I also took a look at the above link, and I would have been stumped - it looked like there needed to be a spell check ;o)

From a former state 3rd place spelling bee contestant...


----------



## Outsider

There are no national spelling bees around here. There are sometimes TV game shows where you need to know how to spell correctly to win.


----------



## Pedro y La Torre

TRG said:


> Last night I watched on tv the national spelling bee competition which you can learn about here.  It was fun and I have to confess I couldn't spell any of the words, none of which I had ever even heard of before.  There were numerous foreign words, especially French.



What happens if you spell labor as labour? Will they disqualify you?


----------



## Fernando

At least it is not a Spanish interest. Our language is quite (not completely) phonetical, so only a limited amount of words have some emotion.


----------



## jonquiliser

I think it's entirely unheard of here - I at least have never come across something like that. Learning how to spell, in school, never involved competition (more than usually in terms of grades and marks..), it was simply an exam subject among others. Finnish is relatively phonetical (or, it's actually very phonetical) so that wouldn't even be of much interest. Swedish, well, it's not that it's so phonetical, spelling contests just don't seem to be all that exciting . I think I've heard France is keen on them, though .


----------



## Outsider

Mind you, I would like to see spelling become a national competition in Portugal. Bring on the Americanization!


----------



## Kajjo

No spelling bees in Germany. Almost no school competitions in Germany, anyway.

Kajjo


----------



## Musical Chairs

Learning (more like memorizing) how to spell at the national spelling bee level is pretty useless.



Pedro y La Torre said:


> What happens if you spell labor as labour? Will they disqualify you?

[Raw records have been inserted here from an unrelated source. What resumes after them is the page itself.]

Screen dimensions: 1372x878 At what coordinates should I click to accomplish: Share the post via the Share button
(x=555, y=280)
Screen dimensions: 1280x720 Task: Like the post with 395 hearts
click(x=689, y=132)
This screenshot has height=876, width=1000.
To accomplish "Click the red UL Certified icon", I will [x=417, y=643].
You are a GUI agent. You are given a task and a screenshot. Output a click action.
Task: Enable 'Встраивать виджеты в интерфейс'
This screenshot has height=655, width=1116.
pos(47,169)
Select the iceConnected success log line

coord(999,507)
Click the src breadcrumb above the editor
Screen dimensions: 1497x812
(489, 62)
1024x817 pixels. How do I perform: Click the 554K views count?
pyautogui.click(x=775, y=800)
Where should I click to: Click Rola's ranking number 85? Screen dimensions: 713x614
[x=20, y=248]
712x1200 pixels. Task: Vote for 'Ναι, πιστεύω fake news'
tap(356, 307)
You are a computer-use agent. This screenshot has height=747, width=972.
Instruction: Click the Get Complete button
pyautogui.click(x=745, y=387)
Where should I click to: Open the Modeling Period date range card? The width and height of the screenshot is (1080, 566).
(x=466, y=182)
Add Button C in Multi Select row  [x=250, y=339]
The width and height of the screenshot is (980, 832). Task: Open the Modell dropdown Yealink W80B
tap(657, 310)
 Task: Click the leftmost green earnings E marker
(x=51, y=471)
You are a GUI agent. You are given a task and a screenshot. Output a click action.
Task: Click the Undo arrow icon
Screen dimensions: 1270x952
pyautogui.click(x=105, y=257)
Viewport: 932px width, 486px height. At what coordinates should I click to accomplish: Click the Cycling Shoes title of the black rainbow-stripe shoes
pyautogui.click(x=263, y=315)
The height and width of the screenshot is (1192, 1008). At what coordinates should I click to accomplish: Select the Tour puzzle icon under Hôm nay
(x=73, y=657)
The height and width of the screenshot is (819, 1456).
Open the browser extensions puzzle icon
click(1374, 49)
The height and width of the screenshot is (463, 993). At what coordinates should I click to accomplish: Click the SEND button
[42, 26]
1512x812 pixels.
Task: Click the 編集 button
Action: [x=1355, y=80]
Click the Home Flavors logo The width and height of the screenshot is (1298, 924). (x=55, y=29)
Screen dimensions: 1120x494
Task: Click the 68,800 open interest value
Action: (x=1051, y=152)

No. But this isn't something they'd ask at the national level anyway.


----------



## DearPrudence

jonquiliser said:


> Learning how to spell, in school, never involved competition (more than usually in terms of grades and marks..), it was simply an exam subject among others.


Like Jonquiliser said, spelling is not only for the "elite" in France (I mean, as I understand it, only kids interested in that competition will study or register I suppose) & it's a subject at school, all students are involved & can't opt out. 



jonquiliser said:


> I think I've heard France is keen on them, though .


I think in England for instance you don't have a lot of dictations in class while we have them quite often in France. The closest thing we had (more here) is "la dictée de Pivot" (or "les Dicos d'or") (Pivot's dictation) which was a very difficult dictation for people of all ages & the final of which was broadcast. There were very difficult words but also problems with grammar & agreements ...


----------



## Musical Chairs

Oh! How do they do dictations in France? In my class, the teacher reads everything one time normally (so everyone knows what it's about), then another time pausing every few words, then reads the passage through one last time.


----------



## DearPrudence

Ouch, it's been such a long time ... 
I think that the teacher read the text through once, just to see what it was about.
Then, reading slowly & I suppose rereading each sentence (& don't forget to say "full stop/period, comma, inverted commas, à la ligne, 2 petits carreaux, point final") & pronouncing very distinctly, sometimes helping you a lot pronouncing letters you're not supposed to (ex: elle s'est couchée -> elle s'est couchée - éeu )
And a final rereading to check ...

I think a dictation (in French at least because of the grammar problems (agreement with the "avoir" auxiliary ...)) makes much more sense that reciting disconnected words that you will never use ...


----------



## jinti

Actually, I think there's more benefit to spelling bees than memorizing a bunch of disconnected words.

The kids who can compete at a high level (not necessarily national, but let's say at least at their school level or higher) are studying definitions, etymologies, Latin and Greek roots/prefixes/suffixes, etc.  They're learning to recognize patterns associated with meanings at a rather sophisticated level.  They are NOT just randomly memorizing a bunch of spellings.  (In fact, spelling bees generally give the kids the definition of the word as well as the word contextualized in a sentence and the definition, upon request, so that they can better draw on what they know.)  That's how they handle all those foreign words and the other really tricky ones.  Not straight memorization.

The idea is that even if they never use those exact words in conversation or budget reports when they grow up, they've learned a lot along the way that will serve them well.


----------



## sinclair001

I think is a fun way to get more acquaitance with the maternal and daily language.
The learning of ethymologies latin and greek is very useful. I did in my early college years and believe it or not, is real.


----------



## DearPrudence

And maybe they will write things like:
"Their very happy to have bean invited to the party" 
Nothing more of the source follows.